It’s winner take it all – can Taiji Ishimori make it to two finals in a row, or will Shingo Takagi continue his unbeaten singles run in New Japan?
The final matches of block A in this year’s Best of the Super Junior comes from Item Ehime. Kevin Kelly and Gino Gambino are back on the English call. In a nice touch, only the banners of Ishimori and Takagi are visible from the hard camera…
Will Ospreay, Rocky Romero, Tomohiro Ishii & Yuya Uemura vs. Ryusuke Taguchi, Bandido, Shota Umino & Yota Tsuji
This is a preview of Monday’s finals, with Ospreay and Taguchi the only real contenders for the block… unless you want to do some mental gymnastics.
Rocky and Bandido get us going, with a quick flurry that Ehime enjoyed as the pair reached a standoff. Tsuji and Ishii come in to leather each other, trading forearms back and forth before Uemura came in for Ishii to trap Tsuji in a half crab.
Umino broke that up as the three Young Lions trade some shots between themselves, but Umino’s dispatched as Ospreay tagged in to light up Tsuji with chops. Poor Yota. Eventually things led to a staredown between Ospreay and Taguchi, as the latter looked to break up a cover, as Tsuji ended up fighting back with a big back body drop on Ospreay.

**What to work on**
1: From the wrestling match report, extract the passage that begins at the words "The final matches" and ends after "a half crab.".
2: Answer these questions using the wrestling match report:
(a) Where are the final block A matches held?
(b) Who is on the English commentary?
(c) What hold does Uemura use to trap Tsuji?
3: Continue the wrestling match report from where it stops.

**Supplied information**
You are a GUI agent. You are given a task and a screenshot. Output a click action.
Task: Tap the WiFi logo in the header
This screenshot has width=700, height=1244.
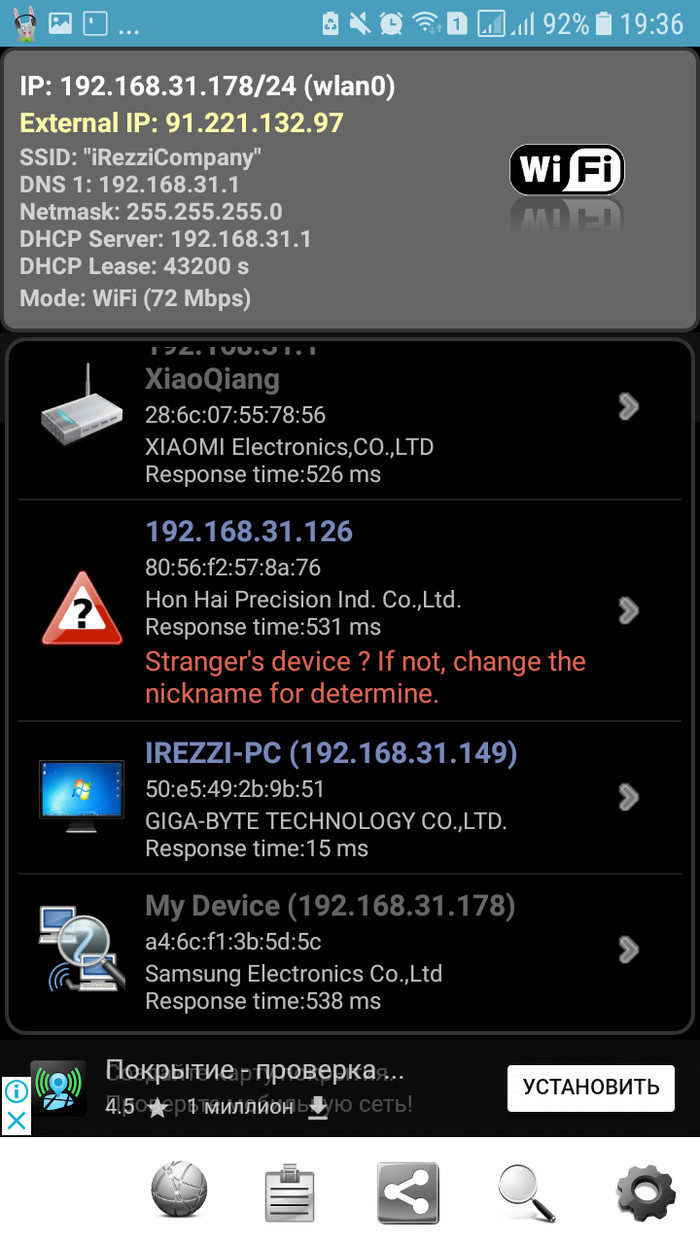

**Exercise answers**
1:
The final matches of block A in this year’s Best of the Super Junior comes from Item Ehime. Kevin Kelly and Gino Gambino are back on the English call. In a nice touch, only the banners of Ishimori and Takagi are visible from the hard camera…
Will Ospreay, Rocky Romero, Tomohiro Ishii & Yuya Uemura vs. Ryusuke Taguchi, Bandido, Shota Umino & Yota Tsuji
This is a preview of Monday’s finals, with Ospreay and Taguchi the only real contenders for the block… unless you want to do some mental gymnastics.
Rocky and Bandido get us going, with a quick flurry that Ehime enjoyed as the pair reached a standoff. Tsuji and Ishii come in to leather each other, trading forearms back and forth before Uemura came in for Ishii to trap Tsuji in a half crab.

2:
(a) Item Ehime
(b) Kevin Kelly and Gino Gambino
(c) A half crab

3:
There’s no tag as Ishii comes in, but he’s dropped with a slam before Tsuji brought in Taguchi for hip attacks on Ospreay for a quick two-count. Ospreay rolls out of Dodon for a near-fall, then came back with an enziguiri before the ring filled and cleared up. Uemura’s dropkick took down Umino before a Boston crab almost led to the submission… but Bandido kicks apart the hold as a Parade of Moves broke out.
Uemura looked for a German suplex on Umino, but it’s blocked as Umino ends up catching him with a big spinebuster for a near-fall, before landing a Fisherman’s suplex for the win. Decent action, but outside of the Young Lion exchanges this felt really unfocused. **¾
After the match, Taguchi went for an Oh My Garankle on Ospreay, while Ishii and Tsuji went at it. Late-tour grumpiness on display here!
Bullet Club (Robbie Eagles & Jado) vs. YOH & Juice Robinson
We’ve a jumpstart here as Eagles took YOH outside before the bell, while Juice found himself getting choked by the timekeeper’s table.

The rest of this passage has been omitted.